**WORK REQUIRED**
Find the "The width and height of the screenshot is (800, 450)." line in the records below and repeat it and every later line exactly, up to the last; do not include pictures.

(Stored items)
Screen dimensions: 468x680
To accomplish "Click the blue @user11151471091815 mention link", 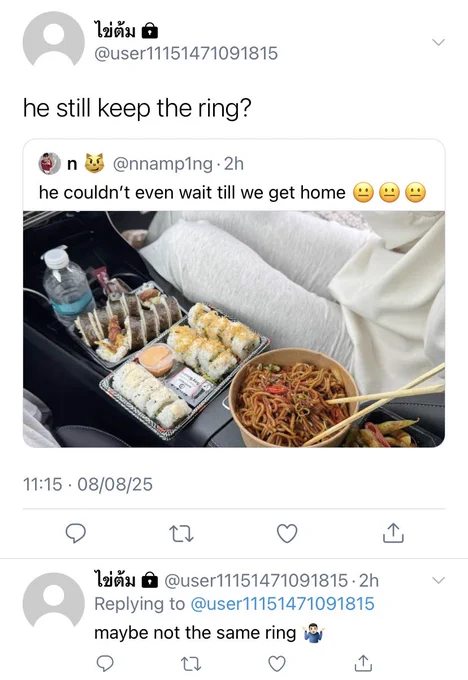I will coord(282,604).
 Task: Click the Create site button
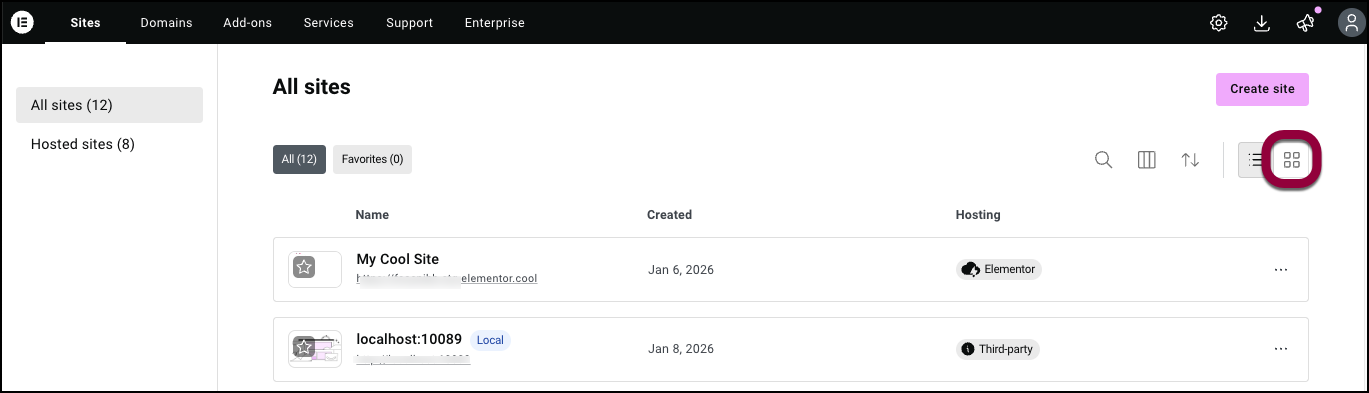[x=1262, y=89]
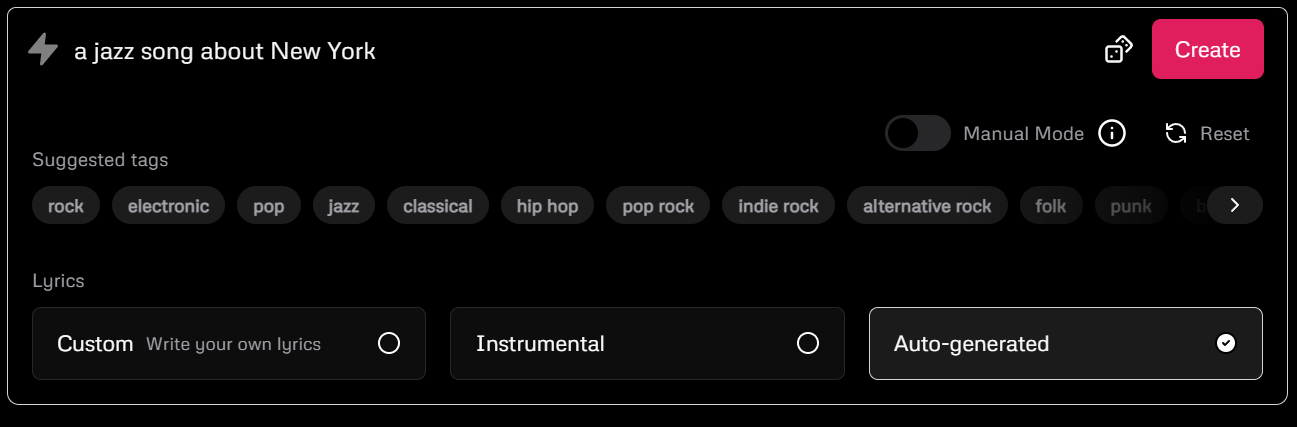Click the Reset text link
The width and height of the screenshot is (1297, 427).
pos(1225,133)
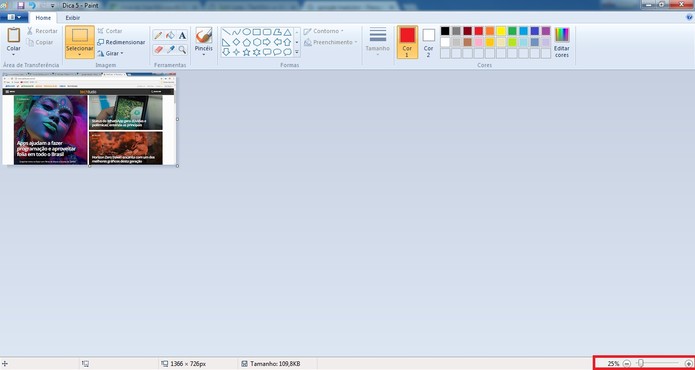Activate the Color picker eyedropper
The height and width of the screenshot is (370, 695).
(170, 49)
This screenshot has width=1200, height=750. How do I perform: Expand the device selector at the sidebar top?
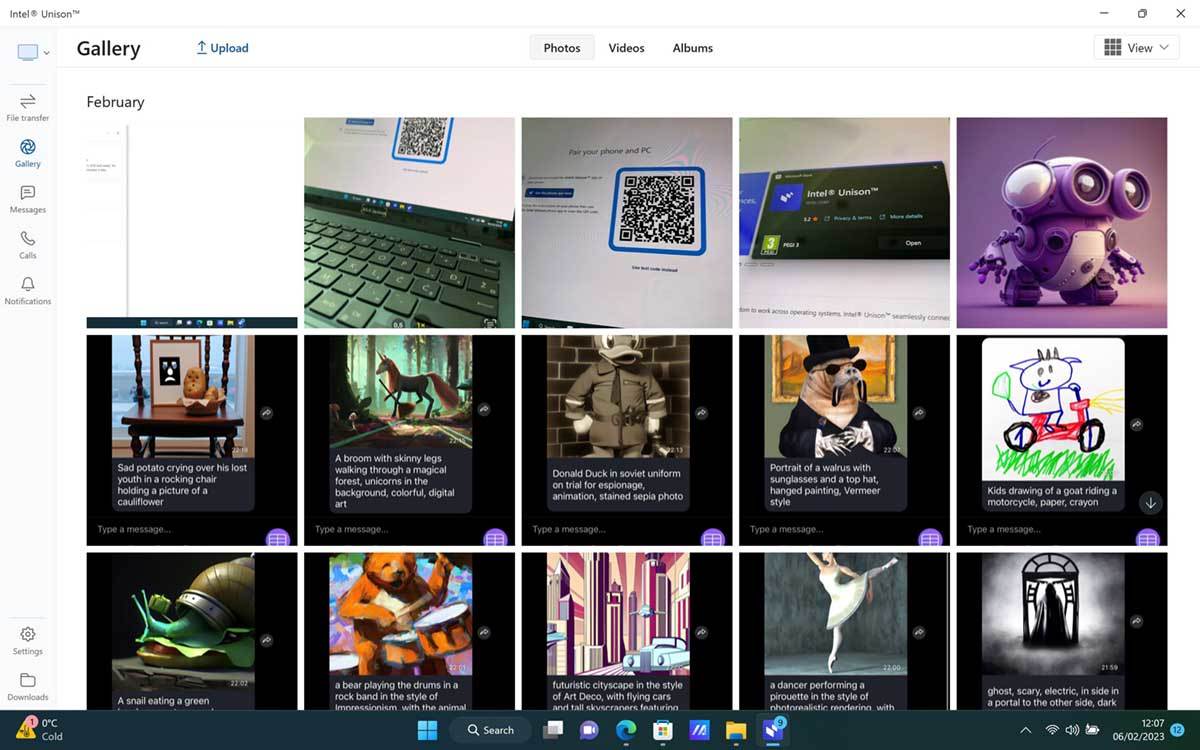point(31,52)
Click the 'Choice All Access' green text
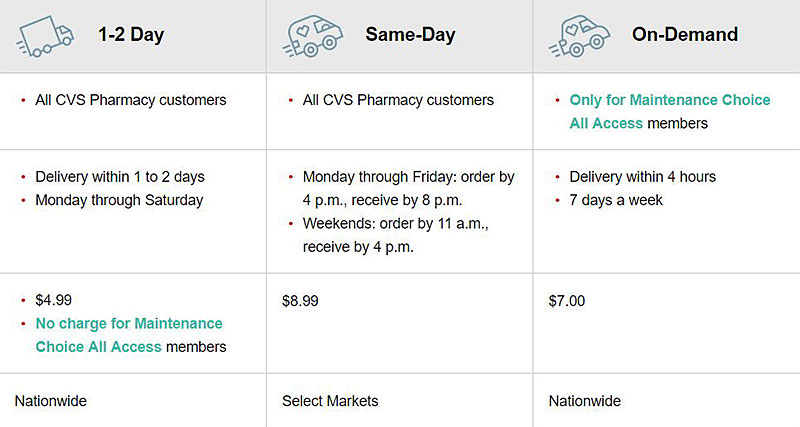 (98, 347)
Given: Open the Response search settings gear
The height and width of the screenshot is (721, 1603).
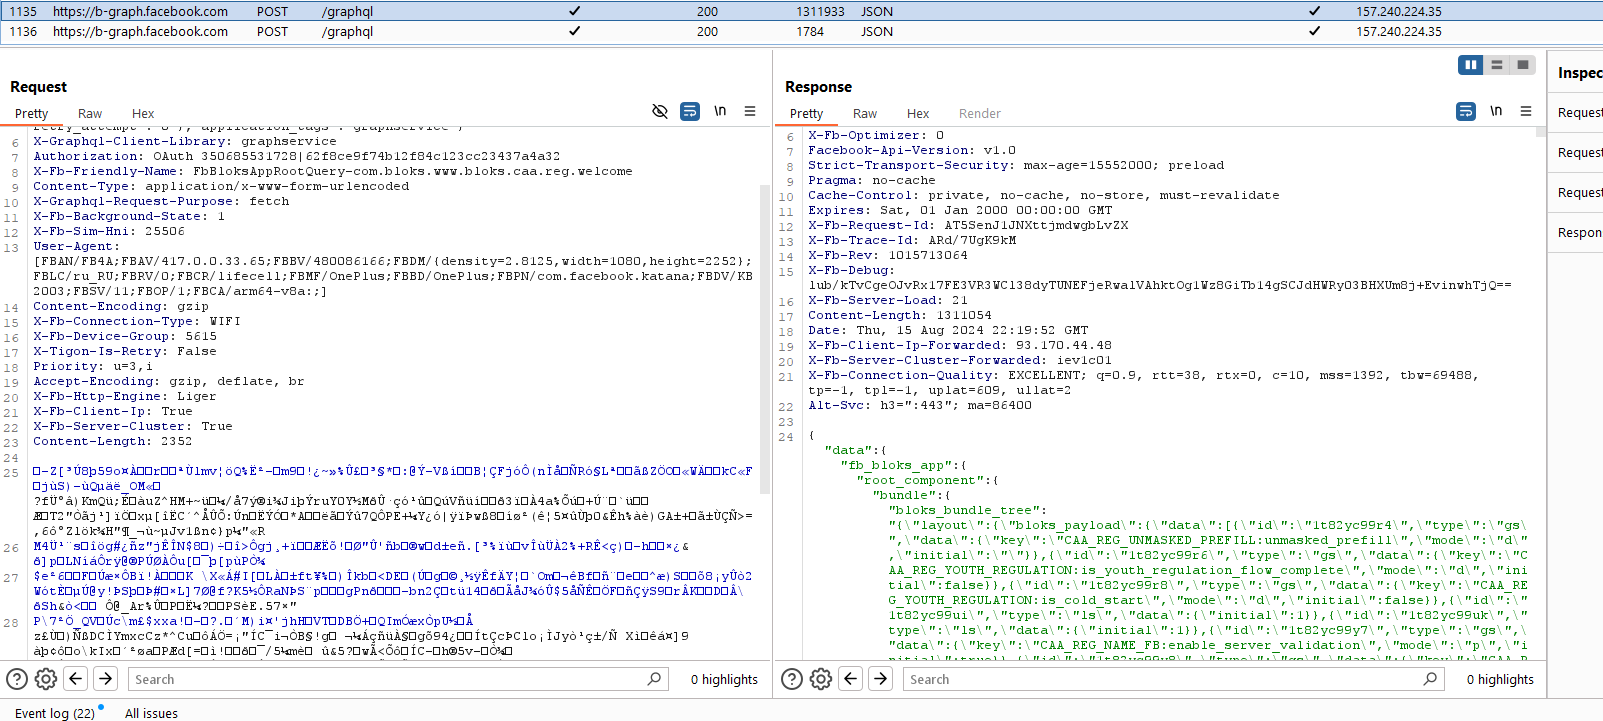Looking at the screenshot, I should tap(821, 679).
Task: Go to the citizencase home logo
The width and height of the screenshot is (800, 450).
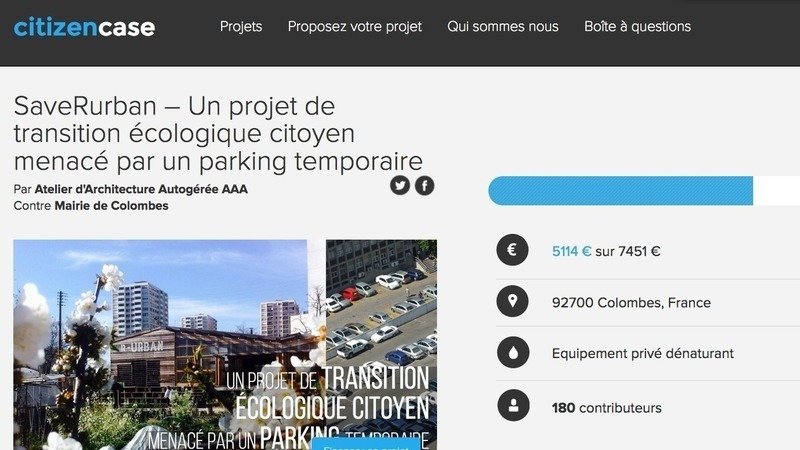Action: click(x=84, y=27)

**RESULT BELOW**
The width and height of the screenshot is (800, 450).
Action: click(x=84, y=27)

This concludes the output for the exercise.